C’est d’ailleurs à ce sujet qu’alerte la fondation Jean-Jaurès, qui a publié une note le 6 novembre s’interrogeant : «Suicide : l’autre vague à venir du coronavirus ?» Son auteur, le professeur Michel Debout, avait déjà publié en 2016 les résultats d’une enquête sur les idées suicidaires. Puisque l’on n’a pas encore de données chiffrées sur le sujet, étudier les idées suicidaires donne un aperçu de l’ampleur du phénomène. «Par ailleurs, toutes les TS n’aboutissent pas à l’hôpital, donc les chiffres ne sont pas complets. Etudier les idées suicidaires permet de compléter les informations que l’on aura en décalé», analyse le chercheur. «Heureusement que le lien entre pensée suicidaire et passage à l’acte n’est pas automatique, mais cela nous permet de faire de la prévention. Il faut connaître les populations qui expriment le plus de risques.»
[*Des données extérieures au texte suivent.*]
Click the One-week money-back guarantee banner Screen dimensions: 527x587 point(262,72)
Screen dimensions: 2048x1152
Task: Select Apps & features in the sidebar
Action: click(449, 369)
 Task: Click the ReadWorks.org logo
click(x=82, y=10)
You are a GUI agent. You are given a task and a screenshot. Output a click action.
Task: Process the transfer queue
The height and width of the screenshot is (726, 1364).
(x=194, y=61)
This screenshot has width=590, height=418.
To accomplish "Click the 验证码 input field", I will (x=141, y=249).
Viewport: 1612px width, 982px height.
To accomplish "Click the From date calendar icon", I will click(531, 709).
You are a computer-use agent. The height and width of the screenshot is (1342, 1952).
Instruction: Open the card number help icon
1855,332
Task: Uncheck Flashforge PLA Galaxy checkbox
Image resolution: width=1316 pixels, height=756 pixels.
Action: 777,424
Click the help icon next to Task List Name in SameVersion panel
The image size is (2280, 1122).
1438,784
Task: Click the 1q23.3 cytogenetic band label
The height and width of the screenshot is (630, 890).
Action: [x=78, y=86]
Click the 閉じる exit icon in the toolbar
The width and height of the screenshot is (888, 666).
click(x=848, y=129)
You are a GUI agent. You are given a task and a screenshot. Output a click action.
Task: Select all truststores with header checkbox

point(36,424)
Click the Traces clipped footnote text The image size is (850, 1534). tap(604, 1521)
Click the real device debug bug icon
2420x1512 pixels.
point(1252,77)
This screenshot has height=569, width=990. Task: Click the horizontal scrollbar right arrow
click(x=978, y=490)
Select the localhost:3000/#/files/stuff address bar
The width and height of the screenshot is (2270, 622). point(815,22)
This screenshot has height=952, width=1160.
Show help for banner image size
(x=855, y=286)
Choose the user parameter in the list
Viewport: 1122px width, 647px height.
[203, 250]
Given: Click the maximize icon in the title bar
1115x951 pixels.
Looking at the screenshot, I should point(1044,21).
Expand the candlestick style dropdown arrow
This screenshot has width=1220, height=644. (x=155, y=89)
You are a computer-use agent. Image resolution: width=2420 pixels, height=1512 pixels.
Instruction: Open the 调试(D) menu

Crainte d’une «vague» à venir
Résultat, Michel Debout constate lui aussi une diminution des idées suicidaires au moment du confinement, pour les mêmes raisons qu’évoqué précédemment. «Nous étions tous égaux face à la menace qui n’était pas relative à notre personne (comme peut l’être une réaction anxio-dépressive face à une situation personnelle difficile) mais extérieure à nous, provoquant une volonté de survie éliminant en partie les pensées suicidaires pour renforcer les dynamiques de protection collectives», écrit-il dans la note. Le passage à l’acte a aussi été rendu plus difficile par les conditions de confinement, «du fait de l’obligation de résider en permanence avec ses conjoints et ses enfants (seuls 22% des sondés de notre enquête déclarent être restés seuls durant le premier confinement) ou sous le regard policier chaque fois que l’on essayait d’échapper à ce huis clos». Des conditions qui sont assez différentes en ce mois de novembre, notamment car le télétravail et le chômage partiel sont moins généralisés, les écoles restent ouvertes, etc.
Surtout, les conséquences économiques et sociales de ce premier et de ce deuxième confinement font craindre une vague de TS à venir. Notamment car l’étude montre que trois catégories, qui risquent d’être les plus touchées par la crise économique, sont celles qui expriment le plus d’idées suicidaires : «Quand 20% de Français en 2020 affirment avoir déjà envisagé sérieusement de se suicider dans leur vie, trois catégories professionnelles ont des taux d’intention largement supérieurs : les dirigeants d’entreprises à 27%, les artisans-commerçants à 25% et les chômeurs à 27%.» Michel Debout alerte particulièrement sur les artisans-commerçants. «Parmi ceux qui disent avoir des pensées suicidaires, on leur demande s’ils ont déjà fait une tentative de suicide avec hospitalisation. Ce taux est de 42% chez les artisans-commerçants», contre 27% en moyenne.
En résumé, les idées suicidaires et tentatives de suicide ont visiblement diminué pendant le premier confinement, mais ce n’est pas le cas lors de ce deuxième épisode, qui est très différent par sa forme. Si l’on ne dispose pas encore de données épidémiologiques sur le suicide, les conséquences économiques et sociales de l’épidémie font craindre une augmentation des tentatives de suicide.